Raising Grieving Children

How children can survive the death of a loved one.

Offering Condolences

Allow the bereaved to cry; don't give advice.

Last week I was interviewed by a reporter who, following her editor’s lead, asked me about how to offer condolences to newly bereaved people. She was interested in what to say at work, with friends and neighbors, and with members of the family, even at the funeral. She talked about how awkward people feel about not knowing the right thing to say, and their fear of saying the wrong thing that might upset someone who is mourning. I explained that nothing was more upsetting than saying nothing. People like to have their sadness recognized, and they too are often embarrassed by their tears, often only because they know that they are upsetting others. Can we learn to tolerate our own discomfort to live with tears and to be there with the bereaved? Simple words like “ I am sorry” are better than nothing. Asking about the deceased is always helpful and especially, if the death is sudden, it is helpful to ask “how did it happen?” After a sudden unexpected death it all may be unreal, and talking about what happened can help make it more real. Silence can work too, as long as the bereaved know you are thinking of them. If you write a note and you knew the deceased, even very causally, write something about him or her. This is very much appreciated, as is a donation to a charity or to a religious institution that the deceased may have been involved with.

 

Later that day, after talking with the reporter, I was thinking about a bereaved mother I had interviewed several years before. She told me about a neighbor who always crossed the street when she saw her. This bereft mother kept wondering what she had done to offend the neighbor so that she turned away from her. It finally dawned on her that this avoidance started after her son died. The neighbor had a problem. She didn’t want to talk about the death. Many widowed people have had a similar experience and they described for me the many ways in which they responded once they finally realized what was going on. Some of their responses were not always kind to the offender, who was embarrassed and had to acknowledge what they had been doing.

 

I then began to think about children and if this sort of thing happened to them.

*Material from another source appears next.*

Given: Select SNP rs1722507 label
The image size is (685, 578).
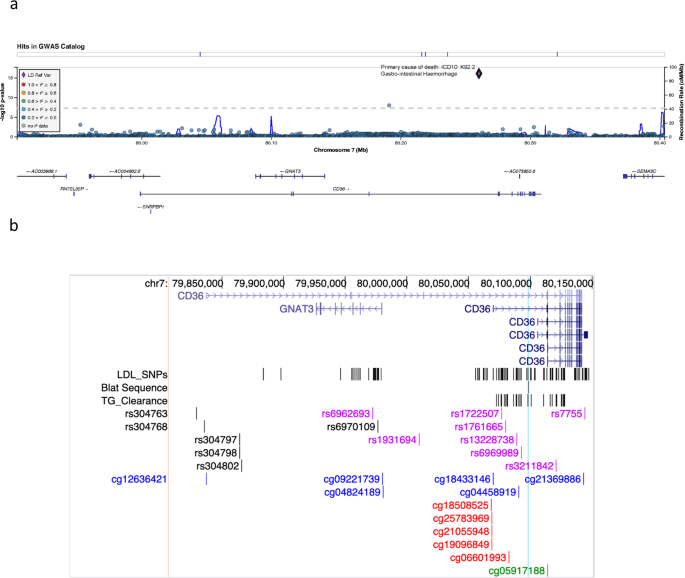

Several I talked with told me about being ignored — all the words of condolences went to their older siblings and to their parent. Several also told me about things that people said that did not help them.  It was not unusual, for boys, to be told that they were the man of the house, or that they should be helpful to their bereaved parent and respect how upset they were. Children were grateful when their parent had warned them to ignore such advice. They were told that they were still children and although it was a difficult time, they would still be taken care of, they were still a family and would be there for each other. A young teen-ager recalled how grateful she was when her mother told her aunt at the funeral that she still had a mother, who would take care of her. The aunt withdrew in a huff and the family had to learn to respect but ignore people who are upset when a mourner can not take their advice. This advice is not always appropriate.

 

Children need to hear about the parent or sibling who died. I thought about the comments I heard about the funeral, when a parent died. Even young children who were not clear about what a funeral is, were glad they went. They talked about all the nice things they heard about their parent who had died and it pleased them that so many people wanted to come to honor this parent, reinforcing their own thoughts about how nice their parent was.  

 

To conclude I think my conversation with the reporter led me to think about the many ways we need to consider how we talk to the bereaved shortly after the death, and that we have a great deal to learn. We need to consider what happens in schools as well, and I will do that in another blog.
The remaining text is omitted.